Precious metals started the week positively, moved through the middle parts of the week in disappointing fashion, and ended the week on a positive note. For all intents and purposes, this week was a wash as metals did not finish too far from where they began. As we look ahead to the longer-term future, the fact of the matter is that precious metals are going to have a difficult time making any large gains that are able to be sustained. Even though we report, day after day, that investors are not expecting interest rates to move in the coming months, their investing activity suggests otherwise. Basically, so long as additional interest rate hikes are on the horizon, the Dollar is going to remain strong and precious metals will have a tough time moving forward.
US Economic Data Dealt This Week
These last 5 days of trading have brought about a decent bit of economic data from the US and elsewhere around the world. Though this may not be too surprising, it was reported that consumer prices during the month of March barely rose from the month before. Most were expecting a modest increase and this week’s data did well to prove those expectations wrong.

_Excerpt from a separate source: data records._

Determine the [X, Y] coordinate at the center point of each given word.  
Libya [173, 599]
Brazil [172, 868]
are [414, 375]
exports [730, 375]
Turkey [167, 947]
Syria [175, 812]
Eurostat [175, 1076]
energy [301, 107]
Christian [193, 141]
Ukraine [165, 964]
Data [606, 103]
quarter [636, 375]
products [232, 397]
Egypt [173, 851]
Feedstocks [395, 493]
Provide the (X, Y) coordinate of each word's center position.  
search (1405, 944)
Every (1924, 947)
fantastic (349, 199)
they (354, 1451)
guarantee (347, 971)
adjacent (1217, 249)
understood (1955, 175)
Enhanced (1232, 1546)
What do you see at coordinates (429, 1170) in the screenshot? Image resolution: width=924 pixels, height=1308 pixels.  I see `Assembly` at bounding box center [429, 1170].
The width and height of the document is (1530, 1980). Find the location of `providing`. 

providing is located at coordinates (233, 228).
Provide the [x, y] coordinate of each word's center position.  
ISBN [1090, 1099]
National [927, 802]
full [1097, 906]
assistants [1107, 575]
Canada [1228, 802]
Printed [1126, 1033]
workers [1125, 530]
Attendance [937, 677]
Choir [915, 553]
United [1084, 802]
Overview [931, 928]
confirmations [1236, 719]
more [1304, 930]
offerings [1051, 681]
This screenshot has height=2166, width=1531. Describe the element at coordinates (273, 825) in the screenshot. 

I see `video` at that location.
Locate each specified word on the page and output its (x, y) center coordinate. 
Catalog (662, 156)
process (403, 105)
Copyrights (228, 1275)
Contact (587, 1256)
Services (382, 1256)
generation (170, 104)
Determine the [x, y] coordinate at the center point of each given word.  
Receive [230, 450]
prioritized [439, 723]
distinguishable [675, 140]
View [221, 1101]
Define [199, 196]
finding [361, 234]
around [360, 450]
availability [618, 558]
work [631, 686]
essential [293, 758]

On the bright side of the US economic slate was the weekly jobless claims data, which came in far better than expected. Last week saw first-time claims for unemployment assistance fall by roughly 13,000, bringing the seasonally-adjusted average down to a comfortable 253,000. Not only were investors and market experts expecting the seasonally-adjusted average to climb to or above the 270,000 mark, they were also expecting a weekly increase. This is just one more sign that the US employment sector is still performing well. What’s more, it lends credence to the belief that interest rates are going to be hiked sometime in the near future—whether it be this month, next month, or in June. In fact, there are some people who think there is potential for 2 increases during that 3-month timeframe, however most people have their doubts about that.
IMF Lowers Global Growth Forecast
In an announcement that was not as shocking as it might have initially appeared, the International Monetary Fund spoke this week, lowering their initial projections for 2016 global growth. In December, the IMF said that it expected the wider global economy to grow by roughly 3.4% this year. Now, after a first-quarter that failed to really impress, those expectations have decreased.
Continued weakness on the part of China, lower crude oil prices, and, as a result of that, a particularly weak energy sector are all contributing factors to the IMF’s downgraded expectations. No one was exactly surprised by the IMF’s announcement and markets did not react as most thought they might. Throughout most of this week, in fact, both the US Dollar and global equities performed well. That is, of course, if you exclude energy equities, which once again did not have such a great 5-day trading session as one of the United States’ biggest energy companies applied for bankruptcy protection.
As we look ahead to next week, we are inching ever-closer to the April meeting of the FOMC. There were a lot of comments made by members of the Fed over the past few weeks about what they think should be done to interest rates, and most are in favor of raising them sooner than later. The thing is, most of the people who were in favor of such a move have no voting power on the FOMC, and their opinions are little more than solitary, yet educated, opinions. Regardless, it will be interesting to see what the Fed has to say about the future of interest rates at this upcoming meeting.